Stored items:
* * * * * * *
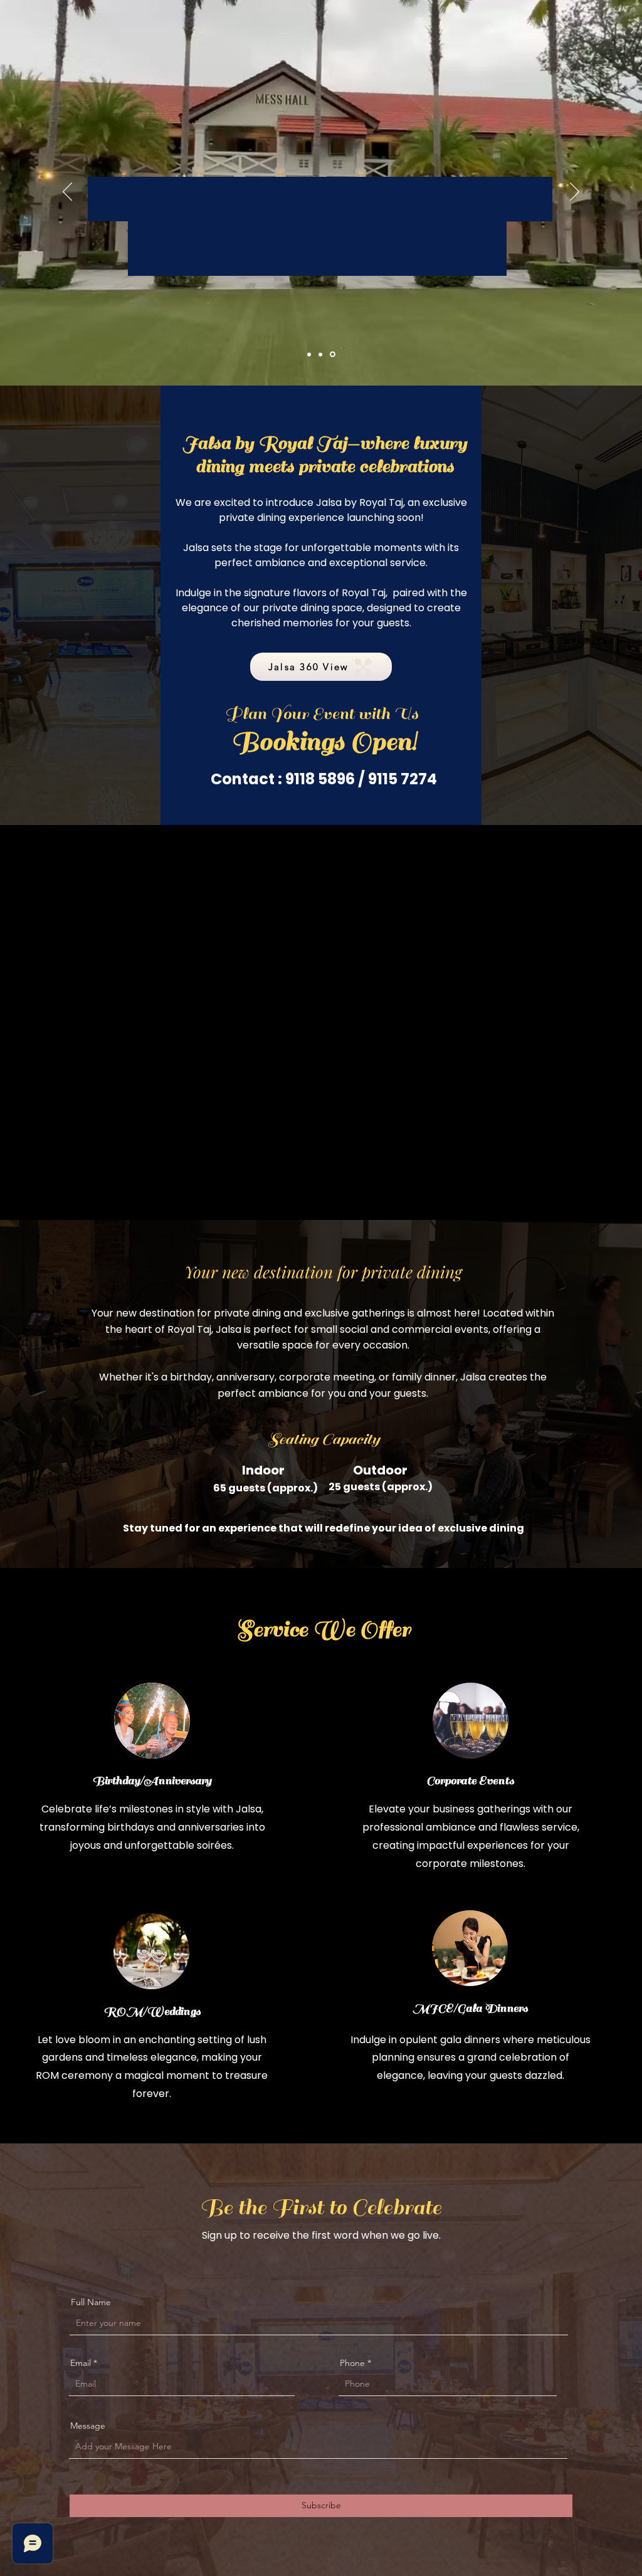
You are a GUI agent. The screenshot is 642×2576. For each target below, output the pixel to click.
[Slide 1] (309, 354)
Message (87, 2425)
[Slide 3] (333, 354)
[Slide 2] (321, 354)
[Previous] (67, 192)
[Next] (574, 192)
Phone (352, 2362)
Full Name (91, 2302)
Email (80, 2362)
* * * * * * *
What this task involves – Output exactly the lines from the one containing "[Slide 1] (309, 354)" through the last line of the entries, both ends included.

Solved exercise –
[Slide 1] (309, 354)
Message (87, 2425)
[Slide 3] (333, 354)
[Slide 2] (321, 354)
[Previous] (67, 192)
[Next] (574, 192)
Phone (352, 2362)
Full Name (91, 2302)
Email (80, 2362)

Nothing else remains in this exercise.